How to check if a given number is of the form x^y?

Question

I'm preparing for my interviews and came across this question:

Write a program to check if a number n is of x^y form. It is known that n, x and y are integers and that x and y are greater than 2.

I thought of taking log and stuff but couldn't certainly figure out how to check if the number is of the form. Could any of you please help? :)

Answer 1

"Taking the log and stuff" is the way to go. Note that N > 1 is never a^b for integer a and b > log_2(N). So you can check floor(N^(1/b))^b = N for each integer b between 2 and log_2(N). You have to do about log(N) many exponentiations, each of which produces a number at most the size of N.

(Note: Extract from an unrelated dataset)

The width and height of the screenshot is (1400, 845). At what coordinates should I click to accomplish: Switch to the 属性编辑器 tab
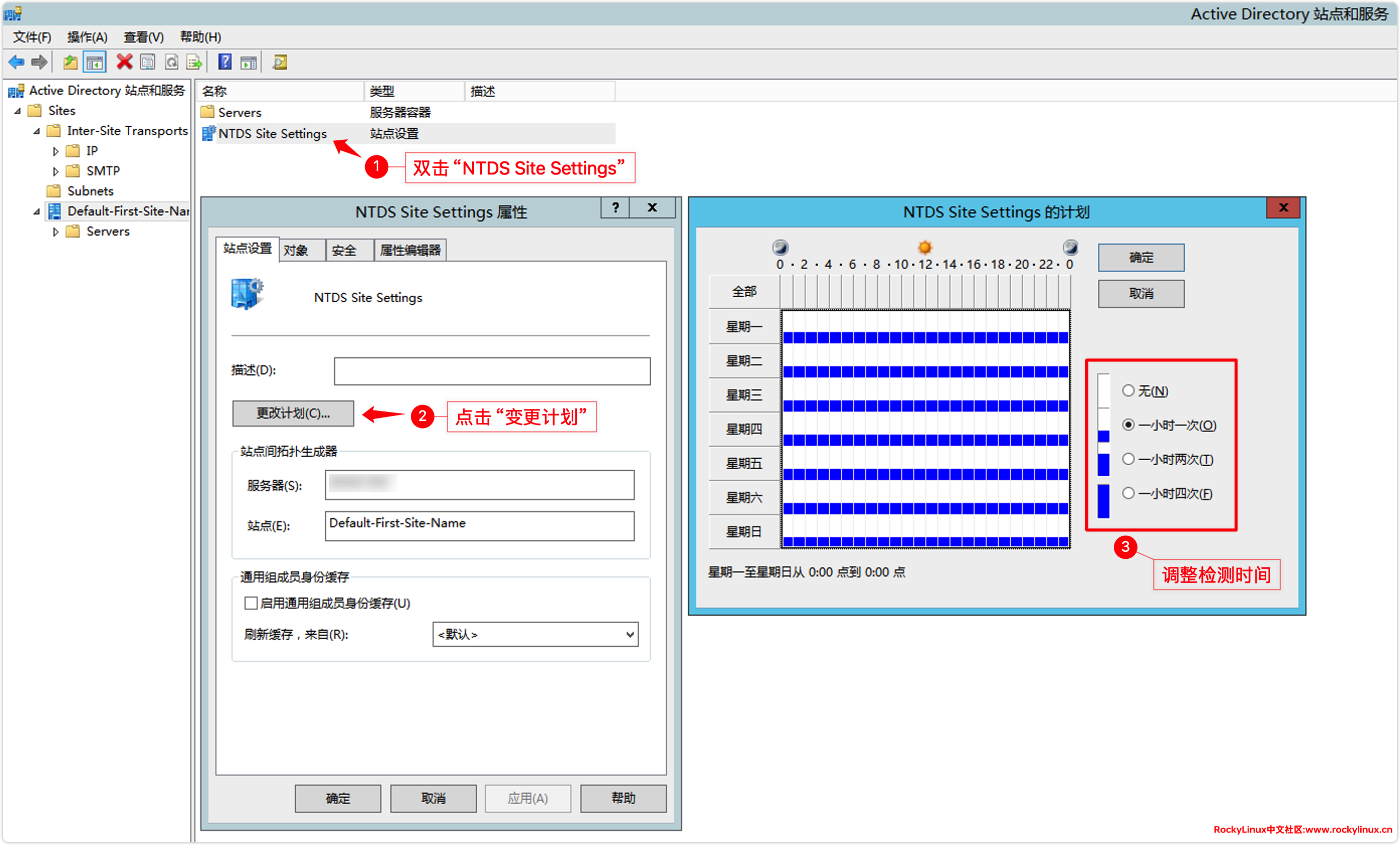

This is far faster than @dasblinkenlight's solution, which requires you to factor N first. (No polynomial-time algorithm---that is, polynomial in the number of bits in N, is known for integer factorisation. However, integer exponentiation with a small exponent can be done in polynomial time.)

Answer 2

One way to solve this would be to factorize n, count the individual factors, and find the greatest common denominator of the counts. If GCD is 1, the answer is "no". Otherwise, the answer is "yes".

Here are some examples:

• 7, prime factor 7 (one time). We have one factor repeated once. Answer "no", because the GCD is 1.
• 8, prime factors 2 (3 times). We have one factor with the count of three. Answer "yes", because GCD is 3.
• 144, prime factors 2 (4 times) 3 (2 times). GCD of 4 and 2 is 2, so the answer is "yes".
• 72, prime factors 2 (3 times) 3 (2 times). GCD of 3 and 2 is 1, so the answer is "no".